この大殿筋の機能が低下していると、骨盤が前方に倒れる姿勢をとりやすくなり、反り腰の原因となるのです。

また、妊娠中はお腹が大きくなり反り腰の姿勢が長くなるため、大臀筋の機能が低下し腰痛を引き起こします。

そこで大殿筋の筋トレを行い、お尻周りの安定性を高めましょう。

ヒップリフト

STEP1:仰向け姿勢となり両膝を曲げましょう
STEP2:お尻を持ち上げましょう
STEP3:ゆっくり下ろします
STEP4:身体が一直線になるまでお尻を持ち上げましょう
※腰を反らさないように注意しましょう

産後の腰の痛みはいつまで続く?

ある調査では、「産後3ヶ月以内の腰痛が最もひどかった」との結果も出ています。

しかし、産後の腰痛にはさまざまな原因や症状が存在しており、具体的な治癒期間は明言できません。痛みが改善されない場合は、専門の医療機関を受診してください。

まとめ

今回は産後におこる腰痛について原因と対処法を解説しました。

育児中の姿勢はクッションやコルセットを利用し、日常生活でかかる負担を軽減するよう心がけましょう。

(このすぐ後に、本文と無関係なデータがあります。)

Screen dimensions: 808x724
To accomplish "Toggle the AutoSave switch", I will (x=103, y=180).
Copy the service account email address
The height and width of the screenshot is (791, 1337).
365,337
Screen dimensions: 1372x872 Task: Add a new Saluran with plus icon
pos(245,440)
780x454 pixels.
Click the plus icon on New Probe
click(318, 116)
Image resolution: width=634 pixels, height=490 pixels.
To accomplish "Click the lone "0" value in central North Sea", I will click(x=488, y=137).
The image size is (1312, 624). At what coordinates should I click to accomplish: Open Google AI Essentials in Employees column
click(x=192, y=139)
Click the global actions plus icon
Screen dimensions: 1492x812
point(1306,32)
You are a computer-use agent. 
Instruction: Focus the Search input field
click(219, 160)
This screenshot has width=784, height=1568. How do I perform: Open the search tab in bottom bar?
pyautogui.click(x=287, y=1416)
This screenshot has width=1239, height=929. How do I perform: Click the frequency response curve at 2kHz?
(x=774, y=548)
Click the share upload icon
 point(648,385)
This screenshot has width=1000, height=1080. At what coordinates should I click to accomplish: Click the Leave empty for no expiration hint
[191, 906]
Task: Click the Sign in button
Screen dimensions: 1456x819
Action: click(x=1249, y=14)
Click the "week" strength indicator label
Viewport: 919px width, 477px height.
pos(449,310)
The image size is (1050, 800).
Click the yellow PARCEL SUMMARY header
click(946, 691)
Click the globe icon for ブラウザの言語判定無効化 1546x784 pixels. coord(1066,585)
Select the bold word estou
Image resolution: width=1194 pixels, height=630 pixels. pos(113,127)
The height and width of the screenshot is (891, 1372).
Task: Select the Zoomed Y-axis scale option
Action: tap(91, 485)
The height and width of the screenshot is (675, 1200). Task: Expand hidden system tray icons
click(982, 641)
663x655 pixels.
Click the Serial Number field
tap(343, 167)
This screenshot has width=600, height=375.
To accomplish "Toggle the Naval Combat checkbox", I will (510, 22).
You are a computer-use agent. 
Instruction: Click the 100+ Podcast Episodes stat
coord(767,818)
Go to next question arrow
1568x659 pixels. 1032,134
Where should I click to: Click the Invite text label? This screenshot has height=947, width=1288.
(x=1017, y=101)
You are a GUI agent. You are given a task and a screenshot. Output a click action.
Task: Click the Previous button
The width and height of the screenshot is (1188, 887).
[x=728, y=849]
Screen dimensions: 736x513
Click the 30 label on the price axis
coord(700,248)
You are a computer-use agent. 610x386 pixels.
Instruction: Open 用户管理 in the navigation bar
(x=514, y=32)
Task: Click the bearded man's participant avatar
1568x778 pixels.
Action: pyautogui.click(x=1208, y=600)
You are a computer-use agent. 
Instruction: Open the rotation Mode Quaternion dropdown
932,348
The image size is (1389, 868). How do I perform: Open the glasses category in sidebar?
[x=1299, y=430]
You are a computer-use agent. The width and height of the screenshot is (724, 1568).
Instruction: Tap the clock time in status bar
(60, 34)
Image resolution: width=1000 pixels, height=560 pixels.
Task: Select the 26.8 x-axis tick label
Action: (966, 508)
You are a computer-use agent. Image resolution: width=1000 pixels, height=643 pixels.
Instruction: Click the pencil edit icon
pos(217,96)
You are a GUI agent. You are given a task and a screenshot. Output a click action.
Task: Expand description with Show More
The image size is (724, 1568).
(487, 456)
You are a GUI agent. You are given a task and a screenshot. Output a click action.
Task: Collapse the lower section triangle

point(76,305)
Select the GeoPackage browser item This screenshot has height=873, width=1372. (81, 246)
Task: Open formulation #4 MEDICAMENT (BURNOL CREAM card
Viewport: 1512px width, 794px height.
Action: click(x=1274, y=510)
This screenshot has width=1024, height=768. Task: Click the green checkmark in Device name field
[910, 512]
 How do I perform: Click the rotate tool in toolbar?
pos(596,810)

また、妊娠期で低下した筋肉を鍛えることは腰痛改善、再発防止にとても重要なので、無理のない範囲で実施していくとよいです。

それでは当記事が、あなたの痛み解消のお役に立てれば幸いです。

参考文献
1)平元 奈津子.妊産婦に対するウィメンズヘルス理学療法.理学療法の臨床と研究,27, 15-20.2018.

2)URMC.Health Encyclopedia.Back Pain in Pregnancy
3)永見 倫子.産後女性の身体症状 ─育児中の女性に対するアンケート調査より─.日本保健科学学会誌,22(1),2019.